Ahora que lo vuelvo a pensar, en esto le llevamos la delantera al gigante americano. Por fin somos pioneros en algo. Incluso podríamos afirmar que nos las arreglamos tan bien que ya presumimos de exportar políticas segregacionistas. El mérito es nuestro, y sólo nuestro. Lo único que han tenido que hacer Trump y su séquito es imitar los patrones que ya van viento en popa en Hungría, Dinamarca, Francia o Reino Unido. Perdón. En el antiguo Reino Unido y ahora Reino Desmarcado.

Salvo excepciones (como los resultados de las últimas elecciones en Austria que dieron la victoria al candidato de Los Verdes frente a su oponente fascista) nuestra amada Desunión Europea deriva, se escora inexorable hacia la extrema derecha, para regocijo de los partidos ultranacionalistas y preocupación, supongo, para los de izquierda. Digo «supongo» porque no parece que la izquierda esté en situación de plantar batalla y, mucho menos, de dar un golpe sobre la mesa. Andan como despistados, sin saber cómo reaccionar ante la avalancha que se nos está echando encima. ¿O tal vez no?

La mayoría de los medios de comunicación de nuestro país y los de los vecinos están francamente interesados en crear la opinión de que la izquierda está dormida, de que sólo sirven para analizar, de manera brillante eso sí, la situación, pero son incapaces de proponer soluciones o salidas a la desvergüenza de dramas como el de los refugiados.

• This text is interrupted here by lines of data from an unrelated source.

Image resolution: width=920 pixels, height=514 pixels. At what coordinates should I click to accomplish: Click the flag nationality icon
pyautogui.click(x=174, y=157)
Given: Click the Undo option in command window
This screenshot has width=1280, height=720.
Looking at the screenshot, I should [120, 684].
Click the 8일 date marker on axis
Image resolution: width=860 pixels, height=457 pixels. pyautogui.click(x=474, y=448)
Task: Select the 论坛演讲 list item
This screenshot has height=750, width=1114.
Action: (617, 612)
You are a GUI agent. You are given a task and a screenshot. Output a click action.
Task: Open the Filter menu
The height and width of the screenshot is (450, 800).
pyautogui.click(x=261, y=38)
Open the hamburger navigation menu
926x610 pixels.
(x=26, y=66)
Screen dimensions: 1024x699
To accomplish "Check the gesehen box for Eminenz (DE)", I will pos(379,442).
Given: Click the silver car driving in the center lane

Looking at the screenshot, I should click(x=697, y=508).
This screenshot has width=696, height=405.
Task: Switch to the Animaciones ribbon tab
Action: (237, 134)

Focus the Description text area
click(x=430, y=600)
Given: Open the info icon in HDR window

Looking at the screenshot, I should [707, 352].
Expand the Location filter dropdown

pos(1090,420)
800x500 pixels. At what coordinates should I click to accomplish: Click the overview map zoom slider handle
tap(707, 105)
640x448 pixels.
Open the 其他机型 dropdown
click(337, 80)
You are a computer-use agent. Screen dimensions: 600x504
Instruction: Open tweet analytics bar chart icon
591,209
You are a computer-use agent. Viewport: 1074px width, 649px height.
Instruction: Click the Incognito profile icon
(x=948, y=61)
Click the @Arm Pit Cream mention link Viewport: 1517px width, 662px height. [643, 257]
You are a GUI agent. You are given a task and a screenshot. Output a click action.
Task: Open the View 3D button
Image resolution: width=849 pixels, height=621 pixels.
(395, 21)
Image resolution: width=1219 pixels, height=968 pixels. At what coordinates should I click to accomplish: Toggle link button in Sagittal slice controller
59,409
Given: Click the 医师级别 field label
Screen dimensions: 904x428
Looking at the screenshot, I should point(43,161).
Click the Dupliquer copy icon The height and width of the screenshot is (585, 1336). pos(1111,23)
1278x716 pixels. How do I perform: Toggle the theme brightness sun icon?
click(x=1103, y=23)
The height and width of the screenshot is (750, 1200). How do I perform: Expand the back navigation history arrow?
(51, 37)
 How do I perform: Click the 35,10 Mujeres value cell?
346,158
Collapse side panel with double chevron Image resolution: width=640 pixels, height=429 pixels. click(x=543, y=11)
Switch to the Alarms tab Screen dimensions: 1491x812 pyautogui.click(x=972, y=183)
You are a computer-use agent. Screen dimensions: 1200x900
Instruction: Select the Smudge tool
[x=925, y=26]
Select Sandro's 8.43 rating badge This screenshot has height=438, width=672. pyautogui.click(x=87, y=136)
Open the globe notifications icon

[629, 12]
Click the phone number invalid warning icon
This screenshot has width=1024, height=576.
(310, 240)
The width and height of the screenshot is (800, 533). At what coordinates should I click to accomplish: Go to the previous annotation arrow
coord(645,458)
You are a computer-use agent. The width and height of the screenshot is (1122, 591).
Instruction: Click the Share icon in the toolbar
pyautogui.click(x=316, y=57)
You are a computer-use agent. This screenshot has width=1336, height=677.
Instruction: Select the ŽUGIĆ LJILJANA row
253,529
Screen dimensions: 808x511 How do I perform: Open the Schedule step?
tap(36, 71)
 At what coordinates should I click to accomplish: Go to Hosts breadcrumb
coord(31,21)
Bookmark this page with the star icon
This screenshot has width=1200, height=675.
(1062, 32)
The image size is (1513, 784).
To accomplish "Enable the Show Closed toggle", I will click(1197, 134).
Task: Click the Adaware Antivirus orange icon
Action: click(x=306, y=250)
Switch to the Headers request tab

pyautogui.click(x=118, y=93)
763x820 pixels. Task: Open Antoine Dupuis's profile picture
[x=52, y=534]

Nadie está diciendo aquí que no deba haber controles o políticas de inmigración. Ningún país, y menos en las actuales circunstancias de alerta internacional por culpa de ese terrorismo invisible que de cuando en cuando nos levanta de nuestros asientos a golpe de bomba, puede permitirse, ni siquiera plantearse, una acogida indiscriminada de refugiados, pero de ahí a la vigorosa puesta en escena de medidas cada vez más lesivas contra los mínimos derechos que asisten a cualquier ser humano va un trecho enorme. Parece que no conviene recordar que también existen las políticas de integración. Parece que no interesa recordar que no sólo se trata de acoger a desplazados a los que habrá que alimentar, sí, y proveer de un techo, claro está, y de una atención social, sanitaria y educativa elementales, sino que, mediante una integración bien entendida, estaremos incorporando activos para nuestra economía. Esos refugiados e inmigrantes de ahora también podrán cotizar a nuestra Seguridad Social y pagar sus impuestos mañana. Muchos de estos refugiados de ahora que huyen de ese pozo sin fondo de la sangre que es Oriente Medio, si se les da la oportunidad, serán mañana, si no la mejor, una de las armas más efectivas para luchar desde dentro contra el radicalismo islámico. Si no se les dan motivos para el odio, contribuirán a desactivar los complejos mecanismos emocionales, esa mezcla de desagravio y rencor seudohistóricos, que tanto alimentan al Estado Islámico.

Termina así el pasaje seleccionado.